Aim of the exercise: Could you output the complete listing given below exactly?

*** Available records ***

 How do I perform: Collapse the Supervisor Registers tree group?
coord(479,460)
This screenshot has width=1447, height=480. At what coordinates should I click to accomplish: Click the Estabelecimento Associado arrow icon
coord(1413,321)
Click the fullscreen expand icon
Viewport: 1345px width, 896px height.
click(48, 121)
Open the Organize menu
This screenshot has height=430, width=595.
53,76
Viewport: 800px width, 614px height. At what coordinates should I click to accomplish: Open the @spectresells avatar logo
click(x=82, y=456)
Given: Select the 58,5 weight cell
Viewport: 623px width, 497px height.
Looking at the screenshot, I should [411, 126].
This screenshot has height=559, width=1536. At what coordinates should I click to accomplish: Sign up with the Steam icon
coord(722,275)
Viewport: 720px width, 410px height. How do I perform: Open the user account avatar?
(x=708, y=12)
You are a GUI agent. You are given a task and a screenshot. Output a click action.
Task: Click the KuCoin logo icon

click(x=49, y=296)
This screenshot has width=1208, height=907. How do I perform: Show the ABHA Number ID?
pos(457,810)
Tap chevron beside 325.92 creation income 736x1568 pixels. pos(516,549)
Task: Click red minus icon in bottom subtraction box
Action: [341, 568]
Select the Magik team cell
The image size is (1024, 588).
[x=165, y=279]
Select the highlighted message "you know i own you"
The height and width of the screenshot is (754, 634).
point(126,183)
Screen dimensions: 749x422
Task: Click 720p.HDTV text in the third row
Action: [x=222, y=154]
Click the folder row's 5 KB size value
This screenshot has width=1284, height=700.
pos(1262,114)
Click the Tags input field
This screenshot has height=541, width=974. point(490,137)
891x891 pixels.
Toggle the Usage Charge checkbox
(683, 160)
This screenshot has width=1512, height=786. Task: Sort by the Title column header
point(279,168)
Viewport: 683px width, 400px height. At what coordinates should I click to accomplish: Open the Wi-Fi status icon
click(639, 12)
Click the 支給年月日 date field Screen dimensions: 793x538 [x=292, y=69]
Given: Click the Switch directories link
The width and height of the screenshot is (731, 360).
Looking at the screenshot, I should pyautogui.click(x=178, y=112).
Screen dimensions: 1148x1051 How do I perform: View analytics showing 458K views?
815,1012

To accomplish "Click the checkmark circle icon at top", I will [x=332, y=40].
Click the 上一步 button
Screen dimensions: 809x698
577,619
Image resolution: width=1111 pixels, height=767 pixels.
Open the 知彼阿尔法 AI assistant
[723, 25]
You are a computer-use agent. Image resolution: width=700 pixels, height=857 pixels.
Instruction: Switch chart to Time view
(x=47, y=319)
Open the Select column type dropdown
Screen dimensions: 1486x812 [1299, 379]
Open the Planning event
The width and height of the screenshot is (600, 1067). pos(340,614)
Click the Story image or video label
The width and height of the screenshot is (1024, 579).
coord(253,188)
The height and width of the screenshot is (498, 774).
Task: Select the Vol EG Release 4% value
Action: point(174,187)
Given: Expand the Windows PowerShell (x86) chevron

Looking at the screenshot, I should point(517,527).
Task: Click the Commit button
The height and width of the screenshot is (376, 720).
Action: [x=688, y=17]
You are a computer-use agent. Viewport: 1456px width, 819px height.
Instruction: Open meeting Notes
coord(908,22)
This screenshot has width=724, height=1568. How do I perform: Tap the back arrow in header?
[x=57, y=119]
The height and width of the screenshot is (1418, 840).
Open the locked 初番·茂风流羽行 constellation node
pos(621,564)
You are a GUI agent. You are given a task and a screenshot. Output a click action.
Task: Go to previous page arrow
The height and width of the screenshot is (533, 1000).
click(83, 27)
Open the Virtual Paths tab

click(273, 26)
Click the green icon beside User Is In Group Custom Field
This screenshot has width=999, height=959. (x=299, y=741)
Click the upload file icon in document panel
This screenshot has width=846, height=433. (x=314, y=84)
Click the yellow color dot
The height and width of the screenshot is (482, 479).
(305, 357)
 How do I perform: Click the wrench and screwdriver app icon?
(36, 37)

*** End of Available records ***

Reply to the exercise:
 How do I perform: Collapse the Supervisor Registers tree group?
coord(479,460)
This screenshot has width=1447, height=480. At what coordinates should I click to accomplish: Click the Estabelecimento Associado arrow icon
coord(1413,321)
Click the fullscreen expand icon
Viewport: 1345px width, 896px height.
click(48, 121)
Open the Organize menu
This screenshot has height=430, width=595.
53,76
Viewport: 800px width, 614px height. At what coordinates should I click to accomplish: Open the @spectresells avatar logo
click(x=82, y=456)
Given: Select the 58,5 weight cell
Viewport: 623px width, 497px height.
Looking at the screenshot, I should [411, 126].
This screenshot has height=559, width=1536. At what coordinates should I click to accomplish: Sign up with the Steam icon
coord(722,275)
Viewport: 720px width, 410px height. How do I perform: Open the user account avatar?
(x=708, y=12)
You are a GUI agent. You are given a task and a screenshot. Output a click action.
Task: Click the KuCoin logo icon

click(x=49, y=296)
This screenshot has width=1208, height=907. How do I perform: Show the ABHA Number ID?
pos(457,810)
Tap chevron beside 325.92 creation income 736x1568 pixels. pos(516,549)
Task: Click red minus icon in bottom subtraction box
Action: [341, 568]
Select the Magik team cell
The image size is (1024, 588).
[x=165, y=279]
Select the highlighted message "you know i own you"
The height and width of the screenshot is (754, 634).
point(126,183)
Screen dimensions: 749x422
Task: Click 720p.HDTV text in the third row
Action: [x=222, y=154]
Click the folder row's 5 KB size value
This screenshot has width=1284, height=700.
pos(1262,114)
Click the Tags input field
This screenshot has height=541, width=974. point(490,137)
891x891 pixels.
Toggle the Usage Charge checkbox
(683, 160)
This screenshot has width=1512, height=786. Task: Sort by the Title column header
point(279,168)
Viewport: 683px width, 400px height. At what coordinates should I click to accomplish: Open the Wi-Fi status icon
click(639, 12)
Click the 支給年月日 date field Screen dimensions: 793x538 [x=292, y=69]
Given: Click the Switch directories link
The width and height of the screenshot is (731, 360).
Looking at the screenshot, I should pyautogui.click(x=178, y=112).
Screen dimensions: 1148x1051 How do I perform: View analytics showing 458K views?
815,1012

To accomplish "Click the checkmark circle icon at top", I will [x=332, y=40].
Click the 上一步 button
Screen dimensions: 809x698
577,619
Image resolution: width=1111 pixels, height=767 pixels.
Open the 知彼阿尔法 AI assistant
[723, 25]
You are a computer-use agent. Image resolution: width=700 pixels, height=857 pixels.
Instruction: Switch chart to Time view
(x=47, y=319)
Open the Select column type dropdown
Screen dimensions: 1486x812 [1299, 379]
Open the Planning event
The width and height of the screenshot is (600, 1067). pos(340,614)
Click the Story image or video label
The width and height of the screenshot is (1024, 579).
coord(253,188)
The height and width of the screenshot is (498, 774).
Task: Select the Vol EG Release 4% value
Action: point(174,187)
Given: Expand the Windows PowerShell (x86) chevron

Looking at the screenshot, I should point(517,527).
Task: Click the Commit button
The height and width of the screenshot is (376, 720).
Action: [x=688, y=17]
You are a computer-use agent. Viewport: 1456px width, 819px height.
Instruction: Open meeting Notes
coord(908,22)
This screenshot has width=724, height=1568. How do I perform: Tap the back arrow in header?
[x=57, y=119]
The height and width of the screenshot is (1418, 840).
Open the locked 初番·茂风流羽行 constellation node
pos(621,564)
You are a GUI agent. You are given a task and a screenshot. Output a click action.
Task: Go to previous page arrow
The height and width of the screenshot is (533, 1000).
click(83, 27)
Open the Virtual Paths tab

click(273, 26)
Click the green icon beside User Is In Group Custom Field
This screenshot has width=999, height=959. (x=299, y=741)
Click the upload file icon in document panel
This screenshot has width=846, height=433. (x=314, y=84)
Click the yellow color dot
The height and width of the screenshot is (482, 479).
(305, 357)
 How do I perform: Click the wrench and screwdriver app icon?
(36, 37)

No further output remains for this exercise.